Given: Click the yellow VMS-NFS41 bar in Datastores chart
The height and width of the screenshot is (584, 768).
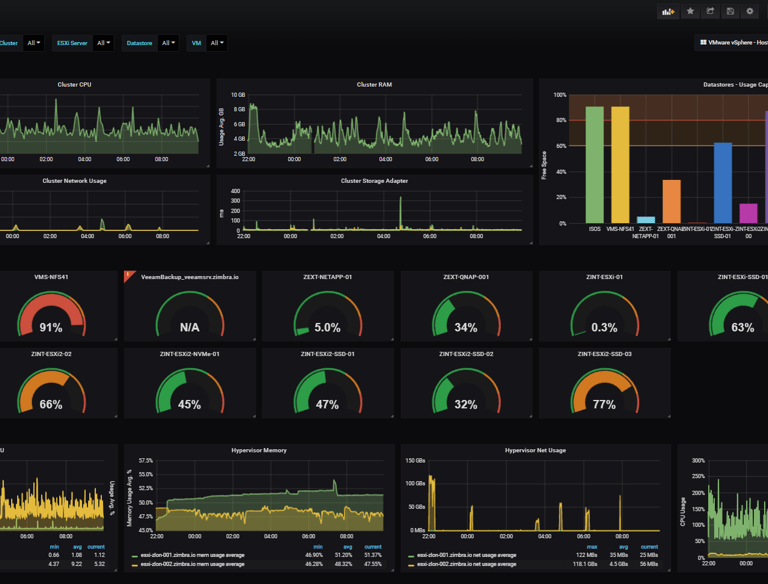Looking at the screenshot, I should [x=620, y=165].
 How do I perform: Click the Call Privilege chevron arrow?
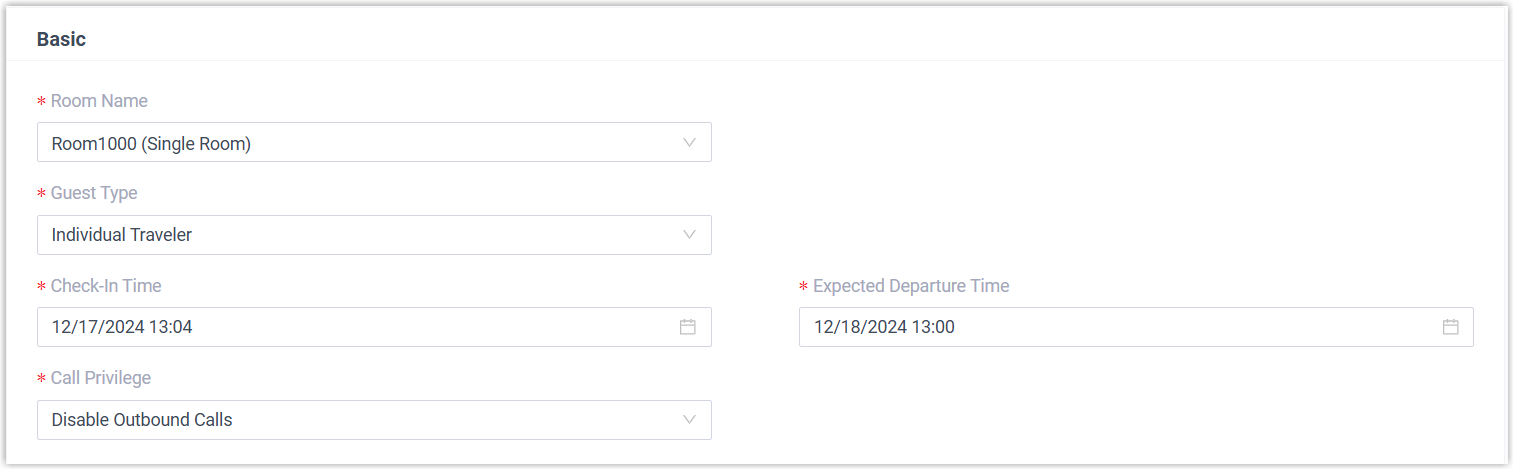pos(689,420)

· · · · ·

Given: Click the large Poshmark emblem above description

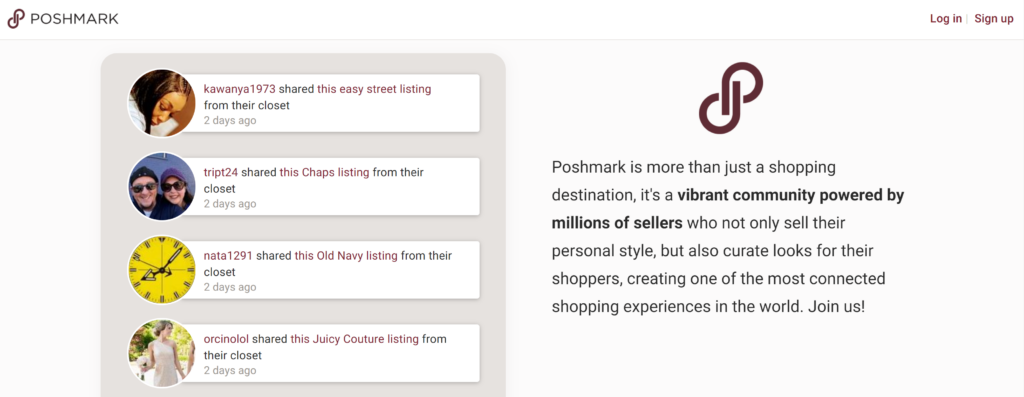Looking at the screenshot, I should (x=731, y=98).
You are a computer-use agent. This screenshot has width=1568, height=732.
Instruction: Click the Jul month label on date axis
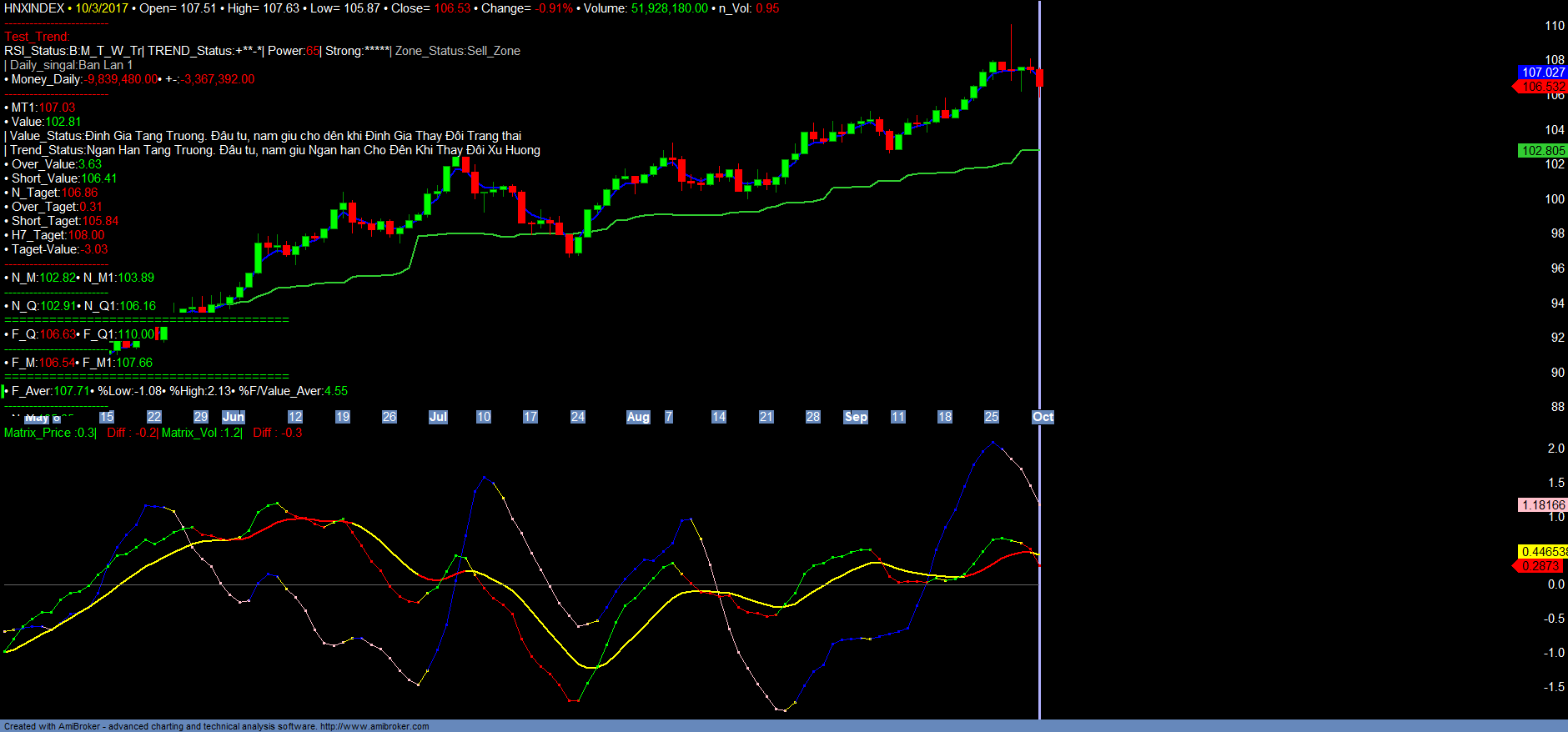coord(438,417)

· · · · ·

Copy out the part of the records that opens with the line containing "You are a computer-use" and closes with the line containing "coord(438,417)", both lines included, leaving the pictures out.

You are a computer-use agent. This screenshot has width=1568, height=732.
Instruction: Click the Jul month label on date axis
coord(438,417)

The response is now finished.